Hainaut

Pierre Clynhens aurait été agressé par au moins cinq "supporters".

L’enquête sur le meurtre de Pierre Clynhens (42 ans), tabassé mortellement durant la nuit de samedi à dimanche à Jamioulx, avant à vitesse grand V. Et elle se concentre essentiellement sur les Storm Ultras, ce groupe de supporters du Sporting de Charleroi qui s’était rassemblé après le match contre l’Antwerp dans une salle de la plaine d’Andrémont, où le corps de la victime a été retrouvé.

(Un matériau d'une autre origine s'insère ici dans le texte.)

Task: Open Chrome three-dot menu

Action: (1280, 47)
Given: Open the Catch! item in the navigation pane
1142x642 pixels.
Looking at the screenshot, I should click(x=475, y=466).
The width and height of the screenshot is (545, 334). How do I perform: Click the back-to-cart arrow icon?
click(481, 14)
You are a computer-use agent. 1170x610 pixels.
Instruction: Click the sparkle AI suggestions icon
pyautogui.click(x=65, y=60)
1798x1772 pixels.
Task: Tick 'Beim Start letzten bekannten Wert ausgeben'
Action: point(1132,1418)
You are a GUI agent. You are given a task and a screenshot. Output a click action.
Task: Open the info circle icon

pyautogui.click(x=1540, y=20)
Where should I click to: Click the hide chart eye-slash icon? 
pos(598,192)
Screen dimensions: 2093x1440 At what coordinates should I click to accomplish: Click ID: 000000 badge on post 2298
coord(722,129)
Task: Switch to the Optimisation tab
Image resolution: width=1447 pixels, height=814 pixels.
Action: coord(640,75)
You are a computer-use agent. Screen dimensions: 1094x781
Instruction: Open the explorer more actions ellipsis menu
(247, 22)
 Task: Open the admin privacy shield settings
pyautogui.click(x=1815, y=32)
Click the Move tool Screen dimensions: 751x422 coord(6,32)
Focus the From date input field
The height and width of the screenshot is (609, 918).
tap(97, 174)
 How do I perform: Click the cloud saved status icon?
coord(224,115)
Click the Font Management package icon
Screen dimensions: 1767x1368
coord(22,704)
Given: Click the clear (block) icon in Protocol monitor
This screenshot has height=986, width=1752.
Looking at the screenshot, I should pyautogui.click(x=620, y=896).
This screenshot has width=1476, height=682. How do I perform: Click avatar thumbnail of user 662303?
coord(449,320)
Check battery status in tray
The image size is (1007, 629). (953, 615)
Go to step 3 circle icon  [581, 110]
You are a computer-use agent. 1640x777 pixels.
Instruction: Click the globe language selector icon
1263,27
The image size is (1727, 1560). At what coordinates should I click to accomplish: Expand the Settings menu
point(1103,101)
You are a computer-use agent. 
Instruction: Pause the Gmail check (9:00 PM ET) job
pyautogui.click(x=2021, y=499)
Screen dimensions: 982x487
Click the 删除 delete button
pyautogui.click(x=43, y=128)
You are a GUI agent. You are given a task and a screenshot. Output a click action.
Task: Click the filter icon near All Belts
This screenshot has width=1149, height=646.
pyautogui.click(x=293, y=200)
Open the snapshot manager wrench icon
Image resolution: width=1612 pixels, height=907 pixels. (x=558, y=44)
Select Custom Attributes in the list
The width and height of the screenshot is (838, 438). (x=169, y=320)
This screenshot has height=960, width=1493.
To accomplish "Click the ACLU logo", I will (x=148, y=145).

Dimanche soir déjà, un jeune de 17 ans a été privé de liberté et déféré le lendemain devant le juge de la Jeunesse qui l’a relaxé. L’un des leaders des Storm Ultras s’était quant à lui livré spontanément, expliquant avoir assisté à la bagarre sans avoir porté de coups. Selon les premiers éléments, une altercation aurait éclaté entre deux membres de son groupe de supporters. Les deux hommes étaient bien imbibés et se disputaient à propos d’une femme. La bagarre s’est déroulée sur le parking et, dans l’échauffourée, les deux jeunes ont cogné plusieurs voitures. Dans l’une d’entre elles se trouvait Pierre Clynhens. Dépressif suite à son divorce, ce dernier avait l’habitude de se garer à cet endroit pour écouter de la musique et se remémorer les bons moments passés avec son fils sur la piste Hébert. Ayant ressenti un choc à son véhicule, il serait donc sorti de l’habitacle et aurait fait usage d’un spray lacrymogène, neutralisant le leader des Ultras qui tentait visiblement de ramener le calme.

C’est alors que la bagarre a pris une autre tournure et que Pierre Clynhens est devenue la cible principale. Au moins cinq Ultras ont participé à cette scène au cours de laquelle le quadragénaire a reçu de nombreux coups. Une fois au sol, il aurait reçu un « shoot » dans la trachée, ce qui aurait causé son décès.

Deux majeurs d’une vingtaine d’années, Donovan et Sébastien, ont été déférés devant le juge d’instruction lundi et placés sous mandat d’arrêt pour meurtre. Deux autres suspects sont quant à eux auditionnés pour l’instant.

Qui sont les Storm Ultras ?

Les supporters qui se rendent régulièrement au Stade du Pays de Charleroi connaissent bien les Storm Ultras, ce groupe de fans du RCSC créé en 2001. Massés dans la tribune 4, ils sont les plus fervents, les plus bruyants des spectateurs. Ce sont eux qui déploient les banderoles les plus impressionnantes ou allument des tifos, parfois sans autorisation, ce qui a déjà entraîné des interdictions de stade.

Malgré ce que pourrait sous-entendre leur appellation, les Ultras ne sont pas à confondre avec des hooligans. « Ce sont des ultras afficionados, mais dans le bon sens du terme », commente un père de famille qui s’est fait membre du groupe pour profiter des déplacements. « Les leaders sont des gens plus mâtures qui veulent vraiment redorer le blason de leur groupe et de leur ville. Récemment, leur lancer de nounours sur le terrain au profit des enfants défavorisés a fait le tour du web. Des milliers de peluches ont ainsi été récoltées ».

Cependant, les Storm Ultras comptent parmi eux une toute petite poignée de jeunes écervelés qui cherchent souvent la bagarre, n’hésitant pas à se frotter avec d’autres clubs de supporters. En mai dernier, une vingtaine d’Ultras avaient fait irruption lors d’une rencontre de foot en salle amateur, simplement parce que des supporters du Standard y assistaient. Leur intervention violente avait semé la panique et nécessité l’intervention des forces de l’ordre. « Les leaders, qui veulent vraiment donner une image positive, déplorent ce genre de comportements qui n’impliquent que quelques imbécile sur un groupe de 300 personnes. Mais ils ne peuvent pas contrôler tout le monde et malheureusement, cela rejaillit sur tout le monde », poursuit notre témoin.

Dans un communiqué, les Storm Ultras ont fait savoir qu’ils suspendaient toutes leurs activités, y compris au stade, tant que la clarté n’a pas été faite sur cette enquête. L’un des leaders, qui a assisté au drame de Jamioulx, s’est d’ailleurs présenté à la police spontanément pour collaborer aux investigations. F.D.